So let me clarify (it will probably be a USCA show..) I have to be a member of the USCA to sign up for the show? 

How do I practice gaiting (are there any videos explaining it..?) 

ugh, the thought of showing my dog makes me so nervous, already LOL.  but..it is something on my bucket list of owning a GSD, so I would really like to do it. 

And well, if anyone knows of any SV-shows in the springtime within 5 or so hours drive of Chicago, feel free to let me know!


----------



## martemchik (Nov 23, 2010)

Where in northern Illinois are you located? I suggest finding a breed club or a conformation club and practicing/training with them. The GSDC of Wisconsin is located a bit north of the border and isn't the easiest to get to depending on where you are coming from, but there are very good conformation lessons and a lot of people that know what they're doing in those venues. Or you could try training with the Huertas.


----------



## Liesje (Mar 4, 2007)

No, you don't have to be a member of either organization to be in their shows if it's a club or regional show.

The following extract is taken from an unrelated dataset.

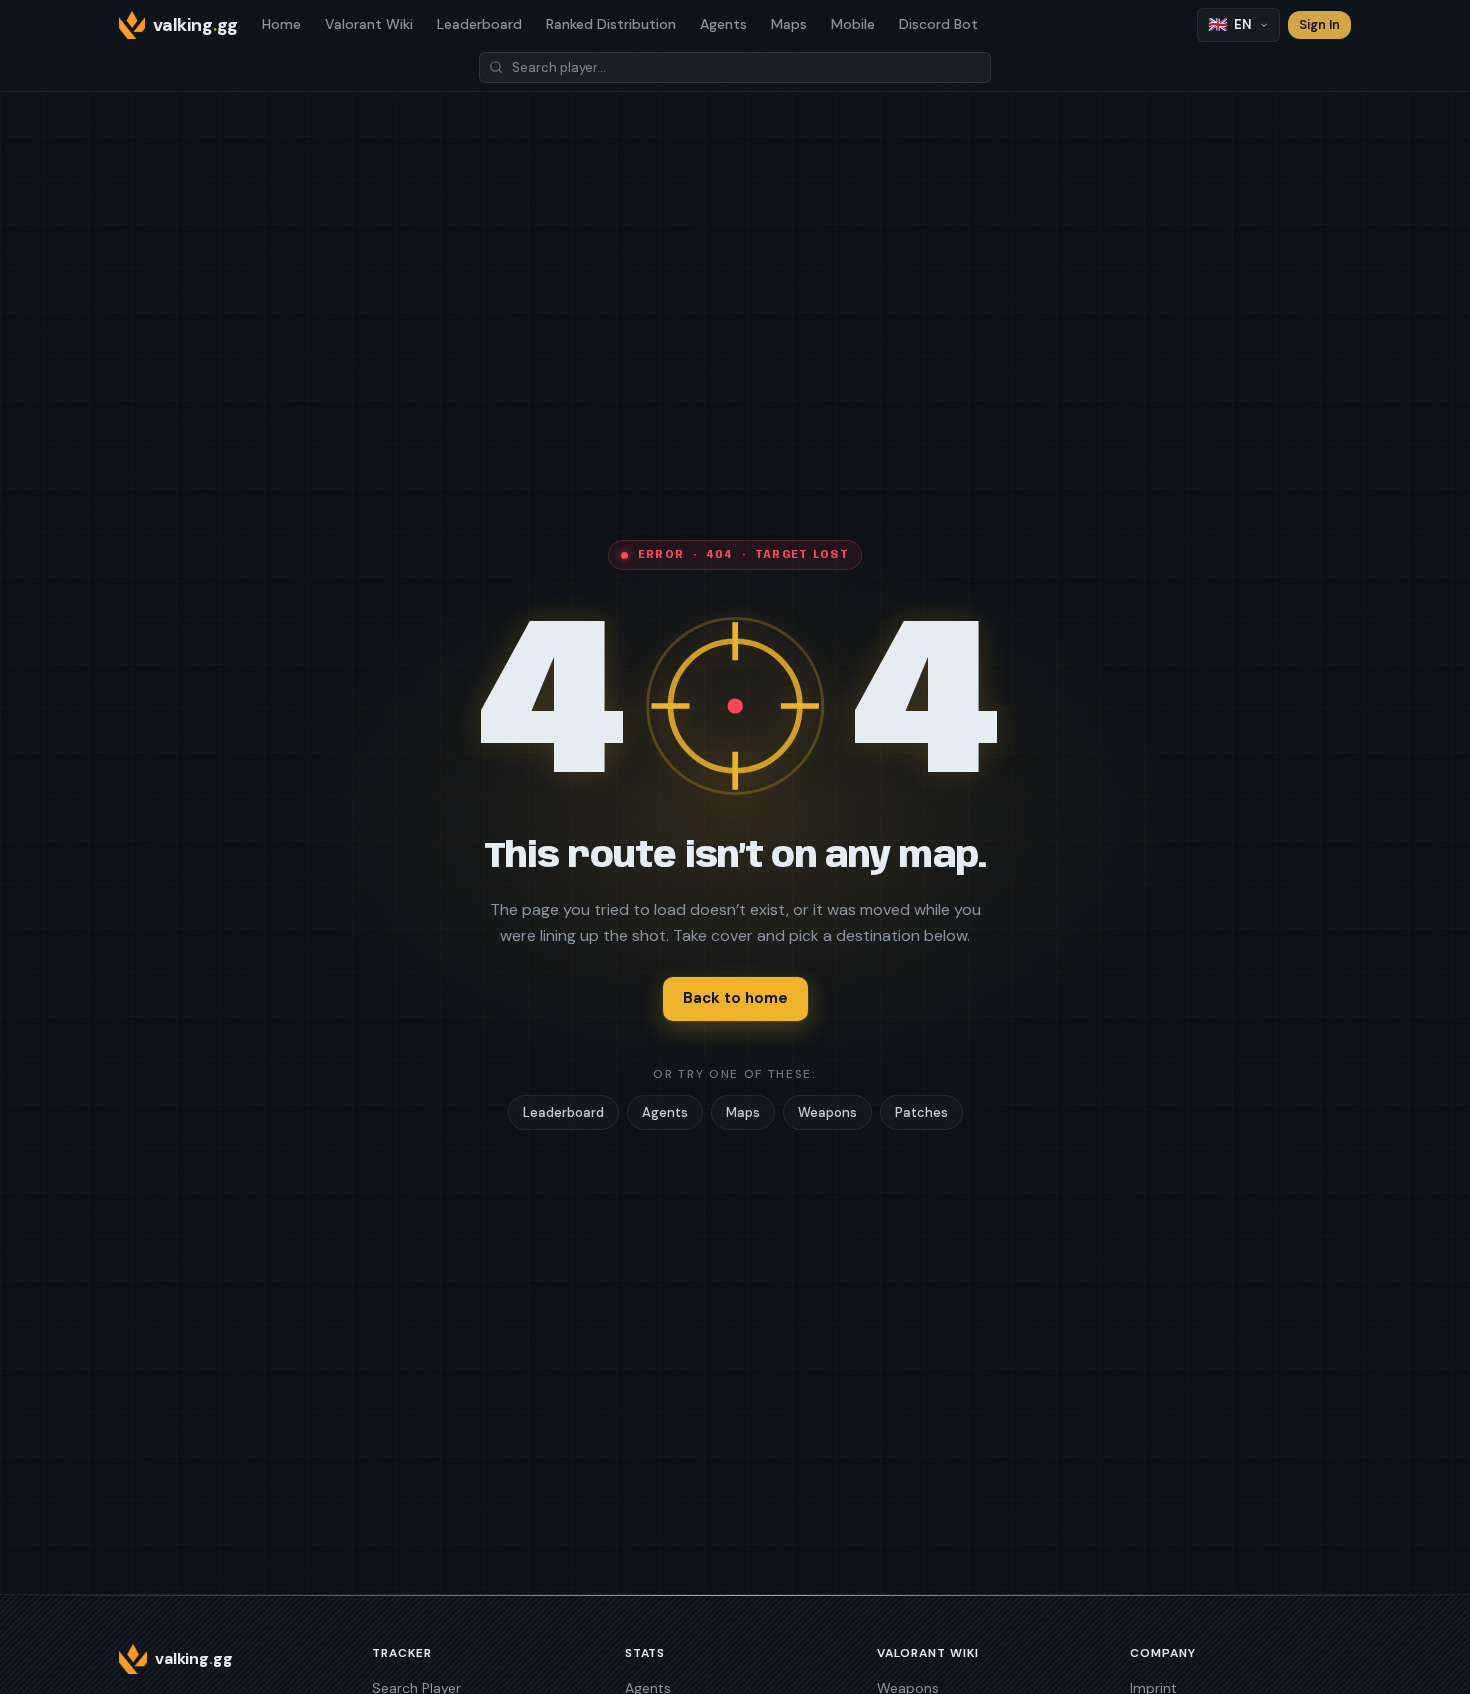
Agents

I need to show Nikon at a USCA show with a USCA judge. There's never been a show in MI and the one show we usually have "near" me (5 hours away) got cancelled.


----------



## Liesje (Mar 4, 2007)

bill said:


> Lies just curious how do you reg. With Nkc? Send a copy of akc papers? Also what kind of working events do they have? I have never dealt with Nkc. Thanks Bill
> 
> Sent from Petguide.com Free App


United Kennel Club: Application For Single Registration

The UKC is an old registry, over 100 years old. They have tons of events! Conformation, agility, obedience, rally, terrier racing, barn hunt, nosework, dock diving, lure coursing, weight pull, **** hunting.....


----------



## Smithie86 (Jan 9, 2001)

As owner - Make sure that your dog is micro-chipped and/or tattoo'd. Verify that chip will scan or tattoo visible.

As handler - make sure that the dog you are showing has a micro-chip and/or tattoo . 

The dogs must have one or the other for identification. You do not want to get to a show and find out the dog does not have any required identification. Most experienced show handlers know this and will confirm with owners and dogs that they are showing prior to show....


----------